------ Data shown
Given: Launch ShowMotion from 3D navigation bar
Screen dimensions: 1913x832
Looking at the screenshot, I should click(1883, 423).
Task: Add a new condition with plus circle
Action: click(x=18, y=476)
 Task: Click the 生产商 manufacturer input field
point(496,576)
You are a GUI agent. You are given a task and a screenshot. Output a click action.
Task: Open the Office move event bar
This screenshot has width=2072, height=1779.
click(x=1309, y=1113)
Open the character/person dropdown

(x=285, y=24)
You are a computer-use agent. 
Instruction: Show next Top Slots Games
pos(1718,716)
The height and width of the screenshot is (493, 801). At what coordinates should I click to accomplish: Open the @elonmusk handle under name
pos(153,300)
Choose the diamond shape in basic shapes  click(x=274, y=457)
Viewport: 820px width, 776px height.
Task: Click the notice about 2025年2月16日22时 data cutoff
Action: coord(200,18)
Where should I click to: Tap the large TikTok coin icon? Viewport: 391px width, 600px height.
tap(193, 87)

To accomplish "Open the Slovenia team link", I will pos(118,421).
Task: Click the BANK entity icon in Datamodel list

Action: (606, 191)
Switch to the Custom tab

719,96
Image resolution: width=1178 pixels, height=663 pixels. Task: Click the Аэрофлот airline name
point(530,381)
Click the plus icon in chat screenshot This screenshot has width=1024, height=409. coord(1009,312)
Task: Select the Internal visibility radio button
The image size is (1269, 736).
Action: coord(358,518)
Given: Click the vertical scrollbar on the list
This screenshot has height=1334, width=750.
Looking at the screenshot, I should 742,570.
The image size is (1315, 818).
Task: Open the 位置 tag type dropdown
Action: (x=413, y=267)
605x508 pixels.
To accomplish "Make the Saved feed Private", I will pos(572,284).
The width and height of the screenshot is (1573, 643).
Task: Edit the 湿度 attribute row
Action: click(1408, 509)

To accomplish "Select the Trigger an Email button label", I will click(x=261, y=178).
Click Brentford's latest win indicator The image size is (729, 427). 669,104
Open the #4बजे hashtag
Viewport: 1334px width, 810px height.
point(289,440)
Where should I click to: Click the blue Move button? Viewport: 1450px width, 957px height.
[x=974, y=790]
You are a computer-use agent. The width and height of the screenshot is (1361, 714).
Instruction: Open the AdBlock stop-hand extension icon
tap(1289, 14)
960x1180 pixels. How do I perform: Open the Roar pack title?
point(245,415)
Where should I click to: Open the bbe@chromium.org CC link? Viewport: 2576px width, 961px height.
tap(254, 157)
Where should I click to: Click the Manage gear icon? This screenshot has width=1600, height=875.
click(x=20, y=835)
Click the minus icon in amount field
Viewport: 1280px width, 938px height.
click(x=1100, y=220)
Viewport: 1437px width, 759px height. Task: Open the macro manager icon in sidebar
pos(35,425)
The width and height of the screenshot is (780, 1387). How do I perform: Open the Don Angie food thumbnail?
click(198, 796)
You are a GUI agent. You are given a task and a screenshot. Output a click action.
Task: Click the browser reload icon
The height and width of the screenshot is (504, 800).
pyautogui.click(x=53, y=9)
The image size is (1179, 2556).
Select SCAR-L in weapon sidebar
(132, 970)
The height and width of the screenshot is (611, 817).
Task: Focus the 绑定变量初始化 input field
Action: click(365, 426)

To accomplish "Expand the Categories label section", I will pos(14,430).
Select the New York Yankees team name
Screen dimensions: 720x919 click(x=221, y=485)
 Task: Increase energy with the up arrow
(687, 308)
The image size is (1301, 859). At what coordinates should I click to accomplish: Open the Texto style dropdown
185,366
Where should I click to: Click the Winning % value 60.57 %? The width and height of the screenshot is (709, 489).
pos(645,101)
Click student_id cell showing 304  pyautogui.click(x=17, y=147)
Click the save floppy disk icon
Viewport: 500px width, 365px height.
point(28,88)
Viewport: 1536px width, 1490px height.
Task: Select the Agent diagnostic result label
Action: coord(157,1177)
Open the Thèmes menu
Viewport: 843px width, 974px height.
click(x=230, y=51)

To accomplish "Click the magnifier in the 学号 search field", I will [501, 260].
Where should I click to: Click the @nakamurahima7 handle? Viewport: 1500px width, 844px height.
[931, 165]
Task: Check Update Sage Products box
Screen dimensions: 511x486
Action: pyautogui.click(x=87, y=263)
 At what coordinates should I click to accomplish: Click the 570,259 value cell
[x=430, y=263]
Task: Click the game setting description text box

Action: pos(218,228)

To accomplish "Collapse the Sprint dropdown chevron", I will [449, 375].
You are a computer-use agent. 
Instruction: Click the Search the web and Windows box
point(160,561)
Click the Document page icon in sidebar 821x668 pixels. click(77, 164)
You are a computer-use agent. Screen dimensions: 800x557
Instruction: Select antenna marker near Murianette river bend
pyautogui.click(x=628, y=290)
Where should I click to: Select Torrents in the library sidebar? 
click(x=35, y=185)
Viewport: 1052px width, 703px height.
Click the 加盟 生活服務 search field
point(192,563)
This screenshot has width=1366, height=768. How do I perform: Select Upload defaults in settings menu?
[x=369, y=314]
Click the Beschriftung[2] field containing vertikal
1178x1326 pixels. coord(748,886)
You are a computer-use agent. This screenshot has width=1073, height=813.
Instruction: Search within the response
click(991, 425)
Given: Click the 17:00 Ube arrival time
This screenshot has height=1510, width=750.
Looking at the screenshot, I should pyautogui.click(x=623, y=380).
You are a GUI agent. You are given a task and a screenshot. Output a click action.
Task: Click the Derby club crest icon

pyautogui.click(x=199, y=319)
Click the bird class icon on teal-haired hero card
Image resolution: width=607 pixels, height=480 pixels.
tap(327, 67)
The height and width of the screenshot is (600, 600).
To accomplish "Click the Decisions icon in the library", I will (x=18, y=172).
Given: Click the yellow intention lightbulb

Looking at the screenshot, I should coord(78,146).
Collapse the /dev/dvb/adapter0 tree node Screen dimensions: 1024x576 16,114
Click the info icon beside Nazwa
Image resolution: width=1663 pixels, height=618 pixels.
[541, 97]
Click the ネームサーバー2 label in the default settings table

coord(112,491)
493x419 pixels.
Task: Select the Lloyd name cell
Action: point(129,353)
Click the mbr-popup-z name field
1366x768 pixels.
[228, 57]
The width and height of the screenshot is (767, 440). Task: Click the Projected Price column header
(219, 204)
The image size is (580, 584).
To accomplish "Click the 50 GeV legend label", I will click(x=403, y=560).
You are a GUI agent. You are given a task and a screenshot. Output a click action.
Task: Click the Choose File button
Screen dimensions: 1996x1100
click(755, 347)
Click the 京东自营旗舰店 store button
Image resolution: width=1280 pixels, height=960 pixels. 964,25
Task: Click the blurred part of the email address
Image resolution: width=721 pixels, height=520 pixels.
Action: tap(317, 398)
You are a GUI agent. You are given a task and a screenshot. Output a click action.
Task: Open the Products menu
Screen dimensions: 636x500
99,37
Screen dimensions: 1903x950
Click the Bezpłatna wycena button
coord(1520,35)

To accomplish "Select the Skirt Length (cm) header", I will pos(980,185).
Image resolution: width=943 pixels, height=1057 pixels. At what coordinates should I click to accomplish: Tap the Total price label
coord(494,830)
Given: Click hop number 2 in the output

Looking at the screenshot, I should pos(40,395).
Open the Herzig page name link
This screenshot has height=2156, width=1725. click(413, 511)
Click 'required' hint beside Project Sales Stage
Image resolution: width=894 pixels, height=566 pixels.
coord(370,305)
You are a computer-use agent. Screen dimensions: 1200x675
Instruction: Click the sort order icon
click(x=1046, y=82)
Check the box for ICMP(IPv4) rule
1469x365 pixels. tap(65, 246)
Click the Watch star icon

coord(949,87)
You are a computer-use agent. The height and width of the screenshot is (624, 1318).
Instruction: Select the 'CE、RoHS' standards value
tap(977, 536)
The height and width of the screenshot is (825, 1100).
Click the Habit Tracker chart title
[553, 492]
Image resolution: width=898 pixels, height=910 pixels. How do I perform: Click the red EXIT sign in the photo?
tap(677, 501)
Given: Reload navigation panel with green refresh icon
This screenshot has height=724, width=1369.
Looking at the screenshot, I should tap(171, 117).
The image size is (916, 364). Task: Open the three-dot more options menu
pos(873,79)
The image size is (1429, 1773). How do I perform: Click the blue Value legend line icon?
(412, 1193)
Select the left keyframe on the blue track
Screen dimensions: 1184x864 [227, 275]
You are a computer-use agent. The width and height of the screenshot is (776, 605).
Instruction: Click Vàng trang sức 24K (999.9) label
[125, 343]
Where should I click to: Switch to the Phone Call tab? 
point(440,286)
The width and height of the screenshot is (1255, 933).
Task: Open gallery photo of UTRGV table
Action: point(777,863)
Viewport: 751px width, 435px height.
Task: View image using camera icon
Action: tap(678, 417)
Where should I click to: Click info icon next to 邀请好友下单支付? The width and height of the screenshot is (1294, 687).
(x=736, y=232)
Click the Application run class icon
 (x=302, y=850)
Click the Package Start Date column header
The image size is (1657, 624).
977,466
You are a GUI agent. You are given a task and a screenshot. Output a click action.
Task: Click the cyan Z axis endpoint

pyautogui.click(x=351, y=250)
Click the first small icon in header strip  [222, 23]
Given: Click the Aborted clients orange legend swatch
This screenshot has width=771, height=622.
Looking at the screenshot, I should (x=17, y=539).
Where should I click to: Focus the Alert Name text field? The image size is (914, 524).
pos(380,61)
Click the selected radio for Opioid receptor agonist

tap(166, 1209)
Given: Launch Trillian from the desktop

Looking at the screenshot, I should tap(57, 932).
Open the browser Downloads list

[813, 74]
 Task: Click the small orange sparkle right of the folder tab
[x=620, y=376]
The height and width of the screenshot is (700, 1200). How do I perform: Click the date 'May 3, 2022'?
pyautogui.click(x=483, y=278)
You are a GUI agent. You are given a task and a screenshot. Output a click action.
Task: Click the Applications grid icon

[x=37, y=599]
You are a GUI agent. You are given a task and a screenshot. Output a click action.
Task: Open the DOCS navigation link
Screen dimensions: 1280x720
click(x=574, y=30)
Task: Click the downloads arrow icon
------------
Only the number is required: state how many lines of the entries hold the word "navigation".

3